Cáritas, Noticias

29 Marzo, 2017

Avanza la formación de Centros barriales contra las drogas en la diócesis

Se realizó ayer en la Casa de la Unidad de la ciudad de Nueve de Julio el segundo encuentro para avanzar en la conformación de los Centros Barriales para luchar contra las adicciones y la drogadependencia.

Allí tres partidos de la diócesis expusieron los primeros pasos que están dando hacia la formación de estos Centros comunitarios u Hogares de Cristo. Se trata de Pellegrini,  25 de Mayo y Nueve de Julio. “Es nuestro deseo continuar avanzando para que en cada una de las localidades que conforman nuestra diócesis  se levante uno de estos centros de contención para acompañar a nuestros hermanos que hoy están pasando una situación de soledad ante las adicciones”, recalcó el obispo Monseñor Ariel Torrado Mosconi.

Con la presencia del referente de Abordaje Pastoral y Comunitario de las Adicciones de Cáritas Nacional,  el licenciado Pablo Vidal  se analizaron los avances en cada una de las parroquias y se establecieron los próximos delineamientos de trabajo en el corto plazo y quedó estipulado  el tercer encuentro para el 30 de mayo.

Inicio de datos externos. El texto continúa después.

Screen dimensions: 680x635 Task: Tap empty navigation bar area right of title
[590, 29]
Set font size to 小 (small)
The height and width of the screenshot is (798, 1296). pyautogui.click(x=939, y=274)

Vidal  anunció además que, desde Cáritas Nacional,  lanzaron recientemente cursos virtuales para capacitar a las personas a cargo de los centros.

La propuesta surge de Cáritas internacional y se está extendiendo también por todo el territorio argentino. “Estamos llegando a todas las diócesis del país – aseguró Vidal-. Desde Jujuy y Salta hasta Río Gallegos y Tierra del Fuego. Hoy hay una Iglesia que quiere hacerse cargo de esta problemática y que quiere abrirse, que quiere ser un hospital de campaña para que nadie quede descartado”.

De la reunión surgieron interesantes cuestiones como la marcada preocupación de algunos referentes de Cáritas por la ludopatía, una de las adicciones que, aunque invisibilizada, no es un tema menor a la hora de hablar de adicciones.

Durante el encuentro Vidal remarcó que la lucha contra la drogadependencia, especialmente en los niños y los jóvenes, es “una batalla cuerpo a cuerpo” que sólo puede ser librada con un genuino compromiso de todos los involucrados. Por ello convocó a los sacerdotes y a cada uno de los referentes de Caritas de las localidades de la diócesis  a tener mayor contacto con la realidad y a “aceptar y recibir la vida como se presenta”.